Traveling as a caregiver is a two-way proposition. I found that the pleasure I get is as much as the pleasure I give. Traveling with my grandfather when I was in my 20s allow me to hear stories in the car and at campsites about his childhood, his family, and adventures in New York of the Depressions. With my mother, when she was in her 80s and 90s we spoke about life in general and about Europe after WWII. And, with my friend Mario who died at 86 years, we spoke about business, friendship, and amazing adventures that he had during the revolution in Argentina, torture, starting over in America, etc.
Being a caregiver brings lots of joy to us as well as help and comfort to those who cannot move with the nimbleness that they once had. But, in all cases their minds were just as nimble as they ever were. Be ready for grand adventures in storytelling and helping them meet their bucket-list travel wishes.
Much of caregiving means receiving as well. A lot of a caregivers vibes come from how they see their caregiving. I have had the opportunity to travel with senior citizens during my 20s when my grandfather came to Italy from NYC to live with us after my grandmother had died. Later, I took care of my mother who lived to be 96 years old. And, during that period I also had a good friend who eventually died at 86 who loved to travel.
Each of them provided me with plenty of conversations, observations about life, advice, and great stories. When friends asked me later in life how hard it must be to spend time and travel with my mother and my friend, I always told them the truth. It was a pleasure. I had a great time with them.

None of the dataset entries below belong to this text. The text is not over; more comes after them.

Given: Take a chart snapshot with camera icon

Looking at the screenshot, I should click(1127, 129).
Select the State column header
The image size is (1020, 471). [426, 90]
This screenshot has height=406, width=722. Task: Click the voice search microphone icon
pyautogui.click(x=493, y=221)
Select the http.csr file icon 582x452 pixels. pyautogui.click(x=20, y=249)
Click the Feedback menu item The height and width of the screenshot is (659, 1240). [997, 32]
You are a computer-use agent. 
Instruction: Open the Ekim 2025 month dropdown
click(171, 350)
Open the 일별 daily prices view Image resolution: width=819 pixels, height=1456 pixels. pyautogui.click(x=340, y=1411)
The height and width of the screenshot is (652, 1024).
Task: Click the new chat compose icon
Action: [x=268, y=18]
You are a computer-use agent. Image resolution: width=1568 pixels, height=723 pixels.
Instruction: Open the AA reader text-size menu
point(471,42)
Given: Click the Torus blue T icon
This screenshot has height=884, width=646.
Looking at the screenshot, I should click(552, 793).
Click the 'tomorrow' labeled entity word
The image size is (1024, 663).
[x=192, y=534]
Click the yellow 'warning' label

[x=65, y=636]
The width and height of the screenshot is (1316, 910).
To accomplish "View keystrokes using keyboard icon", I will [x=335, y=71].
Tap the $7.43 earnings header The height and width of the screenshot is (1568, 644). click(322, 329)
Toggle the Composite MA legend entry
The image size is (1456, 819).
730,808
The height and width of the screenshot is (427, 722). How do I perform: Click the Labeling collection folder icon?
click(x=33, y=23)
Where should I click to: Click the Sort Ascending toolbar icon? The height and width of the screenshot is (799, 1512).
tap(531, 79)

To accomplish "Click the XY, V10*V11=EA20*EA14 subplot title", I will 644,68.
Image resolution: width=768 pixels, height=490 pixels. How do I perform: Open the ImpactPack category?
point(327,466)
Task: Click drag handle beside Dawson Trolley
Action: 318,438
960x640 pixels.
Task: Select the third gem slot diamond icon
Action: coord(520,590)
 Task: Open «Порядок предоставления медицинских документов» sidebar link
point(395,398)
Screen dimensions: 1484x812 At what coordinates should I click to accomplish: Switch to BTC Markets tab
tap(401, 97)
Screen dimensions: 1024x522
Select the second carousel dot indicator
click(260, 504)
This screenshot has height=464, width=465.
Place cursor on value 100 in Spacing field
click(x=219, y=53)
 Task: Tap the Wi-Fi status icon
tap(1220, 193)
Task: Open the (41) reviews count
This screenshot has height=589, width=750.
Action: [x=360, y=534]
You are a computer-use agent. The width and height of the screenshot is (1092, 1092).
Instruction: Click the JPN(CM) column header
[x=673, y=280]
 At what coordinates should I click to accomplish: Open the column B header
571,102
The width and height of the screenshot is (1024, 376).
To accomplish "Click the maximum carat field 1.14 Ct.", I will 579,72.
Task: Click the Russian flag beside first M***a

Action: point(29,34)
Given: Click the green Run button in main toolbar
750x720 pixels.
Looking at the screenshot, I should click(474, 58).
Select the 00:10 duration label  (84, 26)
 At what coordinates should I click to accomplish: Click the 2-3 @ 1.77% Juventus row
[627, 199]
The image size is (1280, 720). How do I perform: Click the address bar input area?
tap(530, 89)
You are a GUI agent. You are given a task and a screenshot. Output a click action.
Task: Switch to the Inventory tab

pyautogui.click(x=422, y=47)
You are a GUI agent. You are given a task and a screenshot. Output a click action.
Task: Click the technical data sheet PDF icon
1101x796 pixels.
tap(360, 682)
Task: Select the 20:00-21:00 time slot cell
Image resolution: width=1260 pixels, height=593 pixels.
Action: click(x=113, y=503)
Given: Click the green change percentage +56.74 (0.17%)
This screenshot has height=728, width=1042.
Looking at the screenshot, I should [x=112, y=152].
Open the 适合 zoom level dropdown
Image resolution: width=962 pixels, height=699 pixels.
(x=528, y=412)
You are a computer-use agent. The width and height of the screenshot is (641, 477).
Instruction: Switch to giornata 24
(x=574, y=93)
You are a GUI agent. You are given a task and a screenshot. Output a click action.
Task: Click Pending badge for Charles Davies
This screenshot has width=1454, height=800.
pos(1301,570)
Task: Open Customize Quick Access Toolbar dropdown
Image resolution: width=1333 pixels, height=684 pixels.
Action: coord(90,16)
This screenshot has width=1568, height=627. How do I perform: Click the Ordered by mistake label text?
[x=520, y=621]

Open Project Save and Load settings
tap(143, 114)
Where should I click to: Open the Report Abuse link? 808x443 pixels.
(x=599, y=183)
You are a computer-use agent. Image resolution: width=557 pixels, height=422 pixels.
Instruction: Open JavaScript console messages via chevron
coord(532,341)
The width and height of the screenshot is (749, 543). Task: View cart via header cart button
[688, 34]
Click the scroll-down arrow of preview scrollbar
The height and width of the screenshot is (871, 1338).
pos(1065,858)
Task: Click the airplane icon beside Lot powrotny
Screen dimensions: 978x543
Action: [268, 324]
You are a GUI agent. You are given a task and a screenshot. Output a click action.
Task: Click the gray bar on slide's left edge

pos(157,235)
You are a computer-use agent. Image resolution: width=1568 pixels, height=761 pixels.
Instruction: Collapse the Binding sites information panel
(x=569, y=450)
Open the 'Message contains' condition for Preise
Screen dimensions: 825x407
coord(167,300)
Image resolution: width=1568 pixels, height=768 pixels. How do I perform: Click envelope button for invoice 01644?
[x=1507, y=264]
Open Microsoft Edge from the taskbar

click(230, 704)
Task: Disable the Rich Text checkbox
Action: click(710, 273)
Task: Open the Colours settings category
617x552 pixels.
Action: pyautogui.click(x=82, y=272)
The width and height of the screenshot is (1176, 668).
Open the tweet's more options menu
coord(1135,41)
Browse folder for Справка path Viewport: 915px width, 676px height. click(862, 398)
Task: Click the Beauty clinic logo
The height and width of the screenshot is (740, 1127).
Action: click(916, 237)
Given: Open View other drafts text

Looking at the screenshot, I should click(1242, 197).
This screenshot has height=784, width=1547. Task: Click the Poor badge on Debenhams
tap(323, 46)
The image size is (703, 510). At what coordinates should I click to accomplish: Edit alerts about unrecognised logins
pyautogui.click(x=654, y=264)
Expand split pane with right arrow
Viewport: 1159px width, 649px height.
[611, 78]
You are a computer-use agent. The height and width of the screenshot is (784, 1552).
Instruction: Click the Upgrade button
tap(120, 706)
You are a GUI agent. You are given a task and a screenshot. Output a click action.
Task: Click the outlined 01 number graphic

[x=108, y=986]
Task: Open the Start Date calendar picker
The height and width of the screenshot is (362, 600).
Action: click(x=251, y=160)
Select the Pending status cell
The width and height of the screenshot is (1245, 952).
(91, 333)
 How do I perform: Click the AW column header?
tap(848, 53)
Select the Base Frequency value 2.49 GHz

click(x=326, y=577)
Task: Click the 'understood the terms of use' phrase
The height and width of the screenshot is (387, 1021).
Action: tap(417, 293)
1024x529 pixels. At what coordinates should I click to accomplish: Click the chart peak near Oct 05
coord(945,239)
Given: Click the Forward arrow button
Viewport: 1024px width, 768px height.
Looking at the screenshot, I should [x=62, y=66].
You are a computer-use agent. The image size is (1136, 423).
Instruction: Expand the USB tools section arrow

With my grandfather, I watched the landing of the first man on the moon. We saw it from a campsite in northern Italy. We watched on a 9-inch TV set plugged into a VW van's cifgarette lighter. My mother turned out to be more of a friend than a mom in her later life. She listened to my problems and helped m work through them by regaliing me with her stories. And, my friend Mario, with his love of travel pushed me to go to Patagonia in the far south of Argentina and motor across Spain and southern France. Every kilometer was filled with stories and adventures that I wouldn't have experienced with anyone else. What a gift.
Of course, there were hassles. There was airport security. There were passport issues. There were endless airport concourses. There was plenty of ego to go around. There were hotels with no walk-in showeres or grab bars. There were moody days with my mom, grandpa, and Mario, but we worked through them and learned more about each other.